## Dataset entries
******************************
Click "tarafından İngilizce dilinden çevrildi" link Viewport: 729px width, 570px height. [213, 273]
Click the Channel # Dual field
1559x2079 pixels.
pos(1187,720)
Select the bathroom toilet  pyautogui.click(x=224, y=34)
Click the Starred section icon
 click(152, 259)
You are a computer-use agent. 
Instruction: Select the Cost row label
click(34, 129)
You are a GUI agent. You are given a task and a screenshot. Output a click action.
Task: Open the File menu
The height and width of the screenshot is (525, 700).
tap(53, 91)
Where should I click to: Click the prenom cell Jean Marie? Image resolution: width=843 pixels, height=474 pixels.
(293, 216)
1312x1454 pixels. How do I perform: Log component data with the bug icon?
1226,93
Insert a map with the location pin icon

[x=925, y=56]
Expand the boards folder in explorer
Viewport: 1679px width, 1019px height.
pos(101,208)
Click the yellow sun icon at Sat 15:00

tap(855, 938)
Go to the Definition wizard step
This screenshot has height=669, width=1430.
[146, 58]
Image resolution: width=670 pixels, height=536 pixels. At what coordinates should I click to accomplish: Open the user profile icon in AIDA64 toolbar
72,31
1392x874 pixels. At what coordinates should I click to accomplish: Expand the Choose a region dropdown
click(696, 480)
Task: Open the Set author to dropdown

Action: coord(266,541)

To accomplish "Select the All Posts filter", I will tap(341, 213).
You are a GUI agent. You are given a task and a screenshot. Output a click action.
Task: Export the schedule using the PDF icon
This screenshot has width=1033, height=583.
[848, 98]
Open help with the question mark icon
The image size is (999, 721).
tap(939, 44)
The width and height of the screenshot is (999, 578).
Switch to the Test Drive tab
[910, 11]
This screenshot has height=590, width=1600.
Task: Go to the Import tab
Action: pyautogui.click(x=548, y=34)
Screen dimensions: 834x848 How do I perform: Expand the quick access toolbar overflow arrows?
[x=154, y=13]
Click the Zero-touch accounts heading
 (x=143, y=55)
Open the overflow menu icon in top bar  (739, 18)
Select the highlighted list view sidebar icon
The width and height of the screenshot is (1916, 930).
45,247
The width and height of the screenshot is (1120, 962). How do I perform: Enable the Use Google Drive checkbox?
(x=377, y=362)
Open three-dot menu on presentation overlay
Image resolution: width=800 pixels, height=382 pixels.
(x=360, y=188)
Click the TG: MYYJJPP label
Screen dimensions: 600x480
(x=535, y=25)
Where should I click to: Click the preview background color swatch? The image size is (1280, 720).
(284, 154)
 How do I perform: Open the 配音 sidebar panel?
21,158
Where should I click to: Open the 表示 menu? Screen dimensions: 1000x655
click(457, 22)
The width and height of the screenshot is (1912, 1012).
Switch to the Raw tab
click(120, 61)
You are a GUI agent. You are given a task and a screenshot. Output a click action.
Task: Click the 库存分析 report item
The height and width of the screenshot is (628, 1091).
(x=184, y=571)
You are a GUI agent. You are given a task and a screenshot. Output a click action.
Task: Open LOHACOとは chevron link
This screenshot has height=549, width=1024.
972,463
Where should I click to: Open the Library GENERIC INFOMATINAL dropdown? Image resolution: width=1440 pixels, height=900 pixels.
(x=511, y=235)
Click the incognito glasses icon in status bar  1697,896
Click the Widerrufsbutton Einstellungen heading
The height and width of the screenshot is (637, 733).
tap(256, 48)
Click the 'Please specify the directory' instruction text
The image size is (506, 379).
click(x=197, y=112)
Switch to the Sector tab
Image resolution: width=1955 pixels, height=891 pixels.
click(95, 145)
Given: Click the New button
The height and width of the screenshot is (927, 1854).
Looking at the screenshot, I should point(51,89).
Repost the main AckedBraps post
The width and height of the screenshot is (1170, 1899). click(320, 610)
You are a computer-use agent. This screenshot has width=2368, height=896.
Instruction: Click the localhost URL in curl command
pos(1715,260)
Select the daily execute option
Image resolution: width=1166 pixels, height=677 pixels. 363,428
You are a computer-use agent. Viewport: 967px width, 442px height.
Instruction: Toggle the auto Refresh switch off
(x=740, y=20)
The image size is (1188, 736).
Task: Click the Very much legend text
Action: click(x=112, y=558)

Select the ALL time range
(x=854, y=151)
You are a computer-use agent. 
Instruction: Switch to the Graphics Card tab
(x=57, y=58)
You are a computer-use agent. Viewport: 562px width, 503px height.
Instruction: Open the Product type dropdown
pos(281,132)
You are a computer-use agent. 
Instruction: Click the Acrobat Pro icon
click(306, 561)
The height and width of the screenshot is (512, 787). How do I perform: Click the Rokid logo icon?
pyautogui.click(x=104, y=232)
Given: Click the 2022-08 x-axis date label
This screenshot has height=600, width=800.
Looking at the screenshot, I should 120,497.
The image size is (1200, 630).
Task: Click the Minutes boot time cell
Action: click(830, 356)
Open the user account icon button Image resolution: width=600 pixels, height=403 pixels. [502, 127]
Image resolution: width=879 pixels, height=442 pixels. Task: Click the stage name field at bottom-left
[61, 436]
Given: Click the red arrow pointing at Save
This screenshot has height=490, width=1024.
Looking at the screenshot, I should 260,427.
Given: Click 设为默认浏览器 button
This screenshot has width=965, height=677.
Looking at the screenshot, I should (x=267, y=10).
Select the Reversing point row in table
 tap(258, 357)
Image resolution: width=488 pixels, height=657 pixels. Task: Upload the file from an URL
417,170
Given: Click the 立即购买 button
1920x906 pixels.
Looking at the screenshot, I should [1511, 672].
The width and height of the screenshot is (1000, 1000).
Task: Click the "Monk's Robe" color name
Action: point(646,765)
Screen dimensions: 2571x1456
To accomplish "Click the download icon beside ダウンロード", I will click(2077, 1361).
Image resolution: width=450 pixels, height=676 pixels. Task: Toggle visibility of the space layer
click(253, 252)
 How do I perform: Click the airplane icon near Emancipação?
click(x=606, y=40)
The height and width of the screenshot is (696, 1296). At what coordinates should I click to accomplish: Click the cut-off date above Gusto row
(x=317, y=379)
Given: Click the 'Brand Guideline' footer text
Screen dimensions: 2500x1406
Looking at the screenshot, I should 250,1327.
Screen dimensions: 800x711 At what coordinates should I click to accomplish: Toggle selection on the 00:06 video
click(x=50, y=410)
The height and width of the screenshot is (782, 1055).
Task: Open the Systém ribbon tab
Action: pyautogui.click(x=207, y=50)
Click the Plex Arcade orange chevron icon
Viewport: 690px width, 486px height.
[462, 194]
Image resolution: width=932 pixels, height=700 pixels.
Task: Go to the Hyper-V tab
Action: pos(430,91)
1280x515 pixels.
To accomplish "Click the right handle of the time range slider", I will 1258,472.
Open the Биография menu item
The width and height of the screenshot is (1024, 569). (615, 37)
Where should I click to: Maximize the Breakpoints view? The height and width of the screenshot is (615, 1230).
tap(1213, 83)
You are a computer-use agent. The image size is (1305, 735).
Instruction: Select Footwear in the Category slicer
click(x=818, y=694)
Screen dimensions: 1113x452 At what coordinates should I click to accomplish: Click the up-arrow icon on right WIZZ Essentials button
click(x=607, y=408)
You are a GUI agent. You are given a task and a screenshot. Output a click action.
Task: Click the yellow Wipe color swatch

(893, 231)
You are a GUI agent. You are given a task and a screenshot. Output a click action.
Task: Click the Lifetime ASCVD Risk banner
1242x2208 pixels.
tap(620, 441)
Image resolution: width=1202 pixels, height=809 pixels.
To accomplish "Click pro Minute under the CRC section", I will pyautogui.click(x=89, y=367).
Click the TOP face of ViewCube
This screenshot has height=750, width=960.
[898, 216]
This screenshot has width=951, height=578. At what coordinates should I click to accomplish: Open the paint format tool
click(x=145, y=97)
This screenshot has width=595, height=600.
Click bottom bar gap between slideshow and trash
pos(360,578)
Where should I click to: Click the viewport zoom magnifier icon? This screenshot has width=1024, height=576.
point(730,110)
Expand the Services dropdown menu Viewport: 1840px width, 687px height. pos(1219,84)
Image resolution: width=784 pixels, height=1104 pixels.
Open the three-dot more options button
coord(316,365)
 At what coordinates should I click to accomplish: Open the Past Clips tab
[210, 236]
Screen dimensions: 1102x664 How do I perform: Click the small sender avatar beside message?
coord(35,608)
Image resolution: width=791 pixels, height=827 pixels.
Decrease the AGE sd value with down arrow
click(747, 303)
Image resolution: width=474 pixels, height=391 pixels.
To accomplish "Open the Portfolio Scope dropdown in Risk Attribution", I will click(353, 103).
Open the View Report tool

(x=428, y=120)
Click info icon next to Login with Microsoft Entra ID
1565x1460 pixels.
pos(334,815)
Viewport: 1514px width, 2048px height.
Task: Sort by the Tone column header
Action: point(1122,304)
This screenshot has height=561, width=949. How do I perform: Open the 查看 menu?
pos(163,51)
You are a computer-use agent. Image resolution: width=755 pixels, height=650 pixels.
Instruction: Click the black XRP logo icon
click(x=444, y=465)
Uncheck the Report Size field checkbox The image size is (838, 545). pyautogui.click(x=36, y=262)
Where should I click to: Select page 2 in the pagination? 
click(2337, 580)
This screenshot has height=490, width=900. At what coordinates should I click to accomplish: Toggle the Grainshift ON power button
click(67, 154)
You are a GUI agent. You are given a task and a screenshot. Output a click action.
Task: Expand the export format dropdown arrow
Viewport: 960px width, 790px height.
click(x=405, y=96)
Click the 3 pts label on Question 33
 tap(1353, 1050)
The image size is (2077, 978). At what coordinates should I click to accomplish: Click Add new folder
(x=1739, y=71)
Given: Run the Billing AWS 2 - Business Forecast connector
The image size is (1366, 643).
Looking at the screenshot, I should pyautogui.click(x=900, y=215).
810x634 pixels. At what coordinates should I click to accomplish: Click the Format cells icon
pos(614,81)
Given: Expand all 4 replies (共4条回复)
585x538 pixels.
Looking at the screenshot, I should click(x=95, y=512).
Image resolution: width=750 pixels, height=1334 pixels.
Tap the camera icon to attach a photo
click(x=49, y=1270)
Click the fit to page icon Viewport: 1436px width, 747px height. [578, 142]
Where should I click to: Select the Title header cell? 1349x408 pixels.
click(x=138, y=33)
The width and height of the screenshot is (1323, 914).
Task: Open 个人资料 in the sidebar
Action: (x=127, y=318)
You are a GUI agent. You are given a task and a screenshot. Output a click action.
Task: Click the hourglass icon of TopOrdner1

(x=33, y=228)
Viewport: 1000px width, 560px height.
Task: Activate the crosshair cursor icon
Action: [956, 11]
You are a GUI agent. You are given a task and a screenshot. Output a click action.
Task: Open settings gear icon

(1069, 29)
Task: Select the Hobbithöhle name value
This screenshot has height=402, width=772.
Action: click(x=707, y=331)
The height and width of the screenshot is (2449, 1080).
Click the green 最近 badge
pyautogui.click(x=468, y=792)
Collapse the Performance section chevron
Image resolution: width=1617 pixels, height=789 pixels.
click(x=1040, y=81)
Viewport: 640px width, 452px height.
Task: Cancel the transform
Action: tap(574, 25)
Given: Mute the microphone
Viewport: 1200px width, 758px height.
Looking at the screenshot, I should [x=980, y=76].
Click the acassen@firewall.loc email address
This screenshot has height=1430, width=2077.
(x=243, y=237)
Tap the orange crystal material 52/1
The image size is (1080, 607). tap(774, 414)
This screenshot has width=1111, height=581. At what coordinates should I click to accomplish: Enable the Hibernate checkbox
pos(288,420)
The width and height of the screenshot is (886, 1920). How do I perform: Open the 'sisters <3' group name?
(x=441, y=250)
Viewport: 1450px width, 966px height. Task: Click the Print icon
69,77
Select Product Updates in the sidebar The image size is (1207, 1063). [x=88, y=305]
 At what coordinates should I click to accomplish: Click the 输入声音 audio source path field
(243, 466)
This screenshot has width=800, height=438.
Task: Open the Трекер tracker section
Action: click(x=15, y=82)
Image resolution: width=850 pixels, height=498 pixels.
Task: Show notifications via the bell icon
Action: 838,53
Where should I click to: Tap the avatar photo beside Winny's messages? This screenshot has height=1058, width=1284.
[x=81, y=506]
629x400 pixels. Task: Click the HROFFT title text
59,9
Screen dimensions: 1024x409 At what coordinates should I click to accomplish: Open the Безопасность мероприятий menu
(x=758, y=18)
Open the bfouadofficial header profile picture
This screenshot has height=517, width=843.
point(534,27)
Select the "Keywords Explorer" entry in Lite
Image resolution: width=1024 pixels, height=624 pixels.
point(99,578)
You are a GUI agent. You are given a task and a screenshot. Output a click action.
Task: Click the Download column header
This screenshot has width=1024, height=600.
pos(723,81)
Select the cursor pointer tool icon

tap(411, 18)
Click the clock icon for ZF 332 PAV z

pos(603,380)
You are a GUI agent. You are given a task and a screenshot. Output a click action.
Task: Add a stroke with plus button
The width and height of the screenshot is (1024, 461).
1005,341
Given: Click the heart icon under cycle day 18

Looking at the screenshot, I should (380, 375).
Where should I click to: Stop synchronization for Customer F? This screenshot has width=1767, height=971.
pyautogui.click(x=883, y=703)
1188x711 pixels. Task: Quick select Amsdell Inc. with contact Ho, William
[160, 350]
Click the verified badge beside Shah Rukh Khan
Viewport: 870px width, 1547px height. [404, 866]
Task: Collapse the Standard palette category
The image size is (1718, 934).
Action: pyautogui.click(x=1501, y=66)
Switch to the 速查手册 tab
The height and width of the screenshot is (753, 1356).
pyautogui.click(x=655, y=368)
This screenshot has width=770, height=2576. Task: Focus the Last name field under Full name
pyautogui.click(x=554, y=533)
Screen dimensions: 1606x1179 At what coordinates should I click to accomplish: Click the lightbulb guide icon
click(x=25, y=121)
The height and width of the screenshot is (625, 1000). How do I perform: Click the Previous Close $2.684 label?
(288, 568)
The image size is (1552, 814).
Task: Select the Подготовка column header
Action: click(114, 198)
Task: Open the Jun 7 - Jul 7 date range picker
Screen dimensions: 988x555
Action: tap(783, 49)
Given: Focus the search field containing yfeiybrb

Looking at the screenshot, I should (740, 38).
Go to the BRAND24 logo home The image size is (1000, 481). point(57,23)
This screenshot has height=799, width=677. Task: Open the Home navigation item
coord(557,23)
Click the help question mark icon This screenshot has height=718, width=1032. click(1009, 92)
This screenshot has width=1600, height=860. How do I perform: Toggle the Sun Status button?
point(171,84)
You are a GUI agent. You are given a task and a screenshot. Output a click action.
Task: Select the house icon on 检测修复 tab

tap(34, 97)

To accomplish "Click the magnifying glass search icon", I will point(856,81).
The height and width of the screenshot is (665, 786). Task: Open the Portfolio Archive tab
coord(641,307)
******************************
## How to complete this task
The entries above hold the needed span. Transcribe exactly the lines from the one with "Expand the Services" to the one with "Image resolution: width=474", both included.

## Written answer
Expand the Services dropdown menu Viewport: 1840px width, 687px height. pos(1219,84)
Image resolution: width=784 pixels, height=1104 pixels.
Open the three-dot more options button
coord(316,365)
 At what coordinates should I click to accomplish: Open the Past Clips tab
[210, 236]
Screen dimensions: 1102x664 How do I perform: Click the small sender avatar beside message?
coord(35,608)
Image resolution: width=791 pixels, height=827 pixels.
Decrease the AGE sd value with down arrow
click(747, 303)
Image resolution: width=474 pixels, height=391 pixels.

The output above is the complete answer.